Others have specifically addressed where you went wrong.
The standard way of attacking the problem is as follows:
Let
$$\binom{n}{k} = \frac{n!}{[k!][(n-k)!]} ~\text{where}~
n \in \mathbb{Z^+}, ~k \in \{0,1,2,\cdots, n\} ~\text{and}~ 0! = 1.$$
Here, $\binom{n}{k}$ represents the number of different ways of selecting $k$ items from a group of $n$ items.
Let $A, B, C$ denote the # of different ways that Amy and Bunny can select shirts, pants, and shoes, respectively.

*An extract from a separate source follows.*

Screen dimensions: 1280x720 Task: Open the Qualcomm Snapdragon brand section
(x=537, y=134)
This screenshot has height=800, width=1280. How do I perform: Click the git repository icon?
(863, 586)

Then the final answer will be
$$A \times B \times C.$$
If Amy and Bunny are selecting $2$ items, from a group of $n$
items, superficially, you would suppose that the number of ways of doing this is $\binom{n}{2}$. However, this overlooks that once the two items (say one green, one red) are selected, then you have to distinguish between [Amy selecting the green item, Bunny selecting the red item] and vice-versa.

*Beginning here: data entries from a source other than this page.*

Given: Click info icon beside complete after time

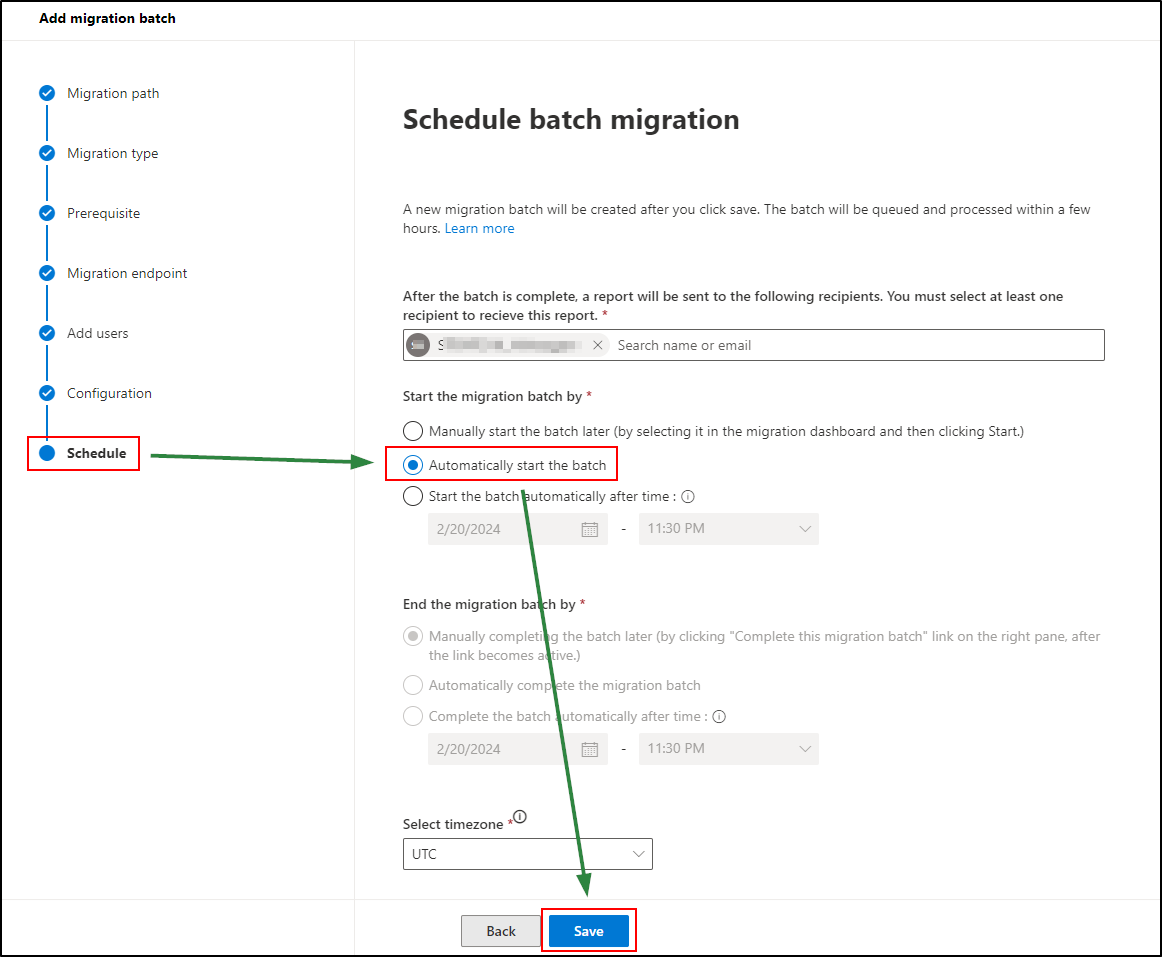Looking at the screenshot, I should [719, 716].
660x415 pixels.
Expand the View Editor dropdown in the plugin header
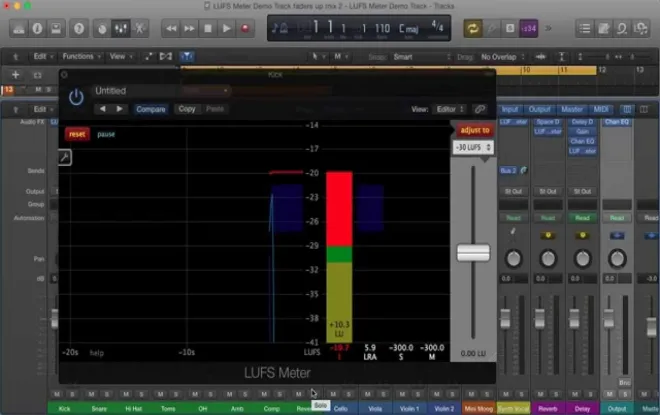tap(450, 109)
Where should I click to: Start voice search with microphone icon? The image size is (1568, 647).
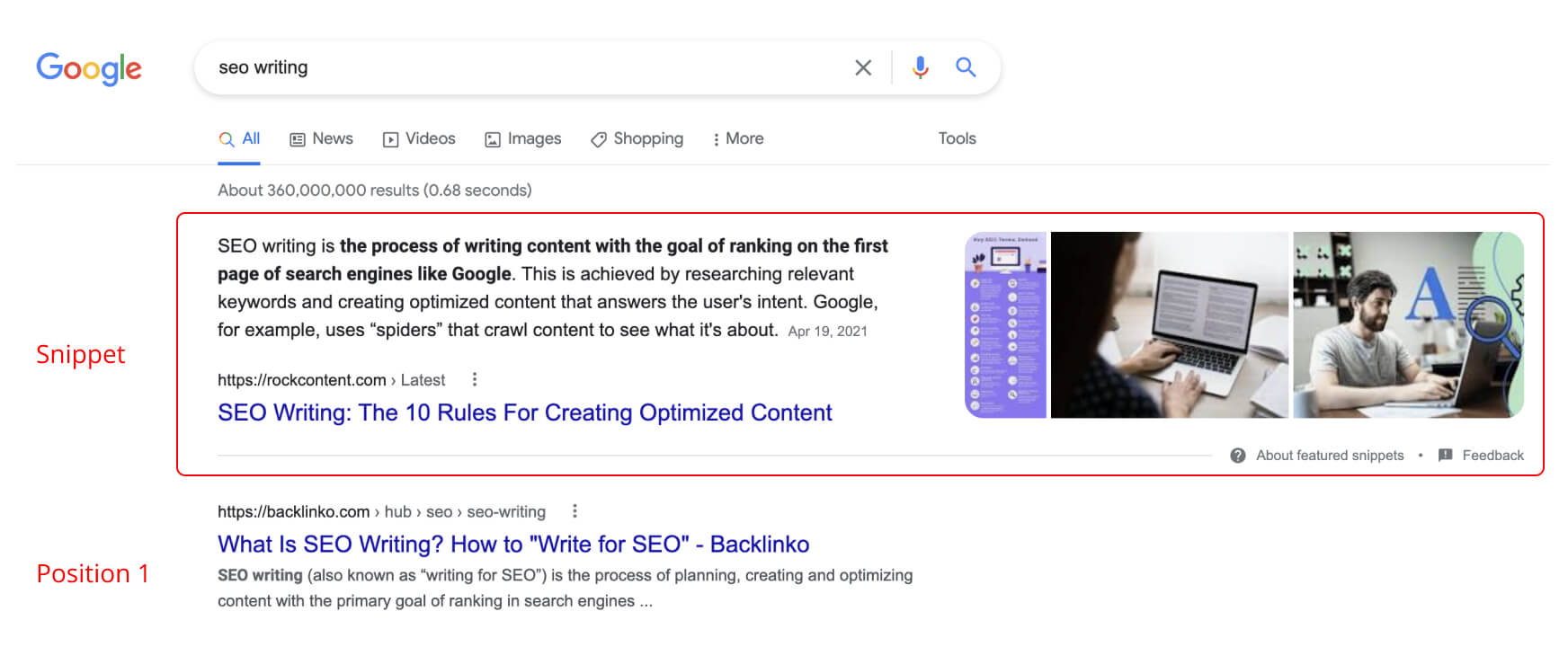click(x=920, y=67)
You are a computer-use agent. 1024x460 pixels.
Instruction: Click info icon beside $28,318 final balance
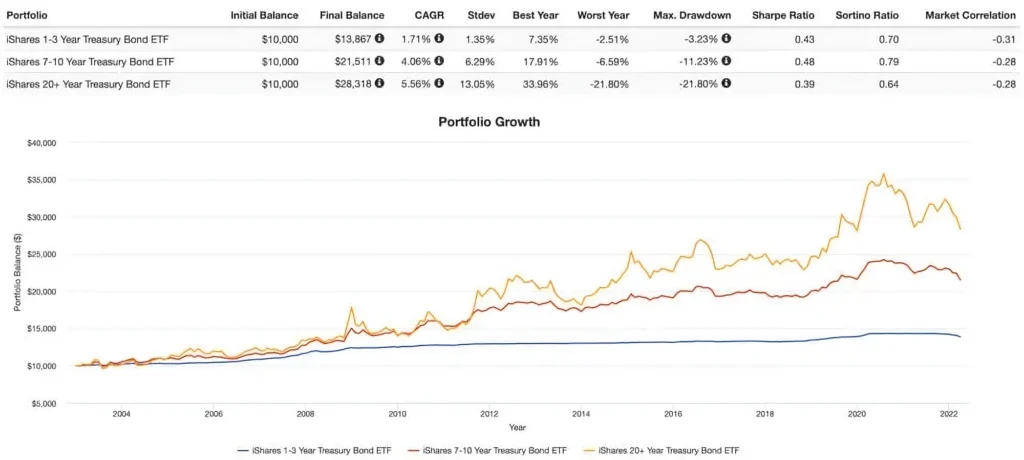(380, 83)
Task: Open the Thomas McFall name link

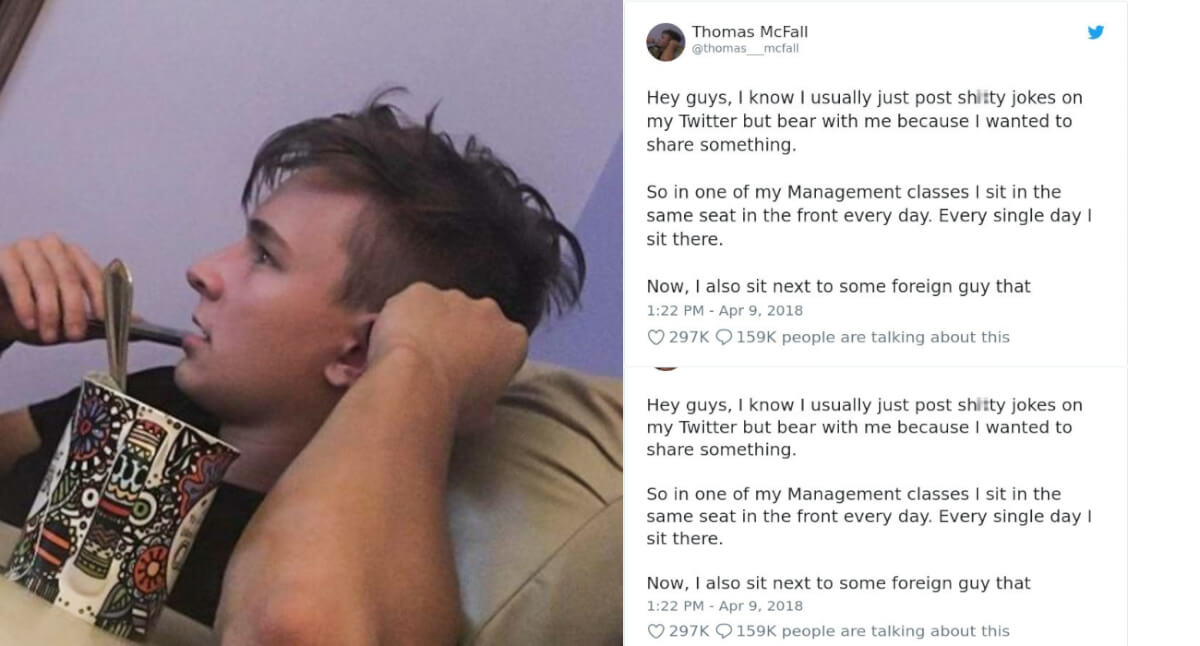Action: pos(749,32)
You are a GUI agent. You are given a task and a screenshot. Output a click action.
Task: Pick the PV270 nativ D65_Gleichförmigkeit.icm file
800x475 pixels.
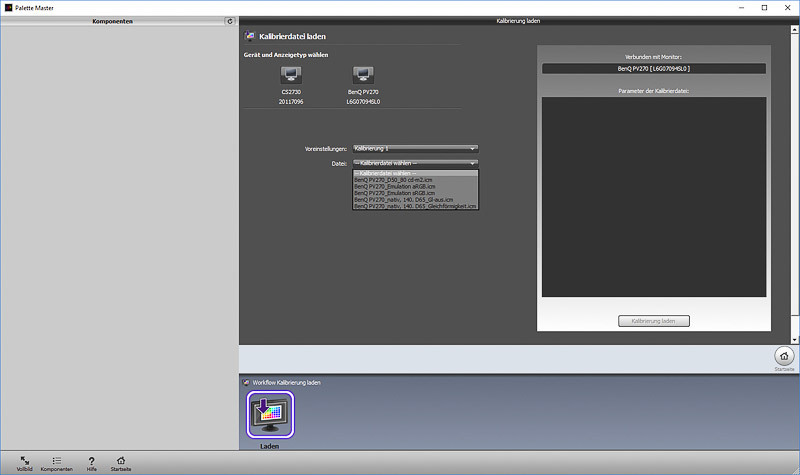415,206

Therefore, when computing $A,B,C$, the general formula for each variable will be
$$\binom{n}{2} \times 2.$$
Thus, since the number of shirts, pants and shoes are $5,4,2$ respectively, you have that
$$A = \binom{5}{2} \times 2 = 20,$$
$$B = \binom{4}{2} \times 2 = 12,$$
$$C = \binom{2}{2} \times 2 = 2.$$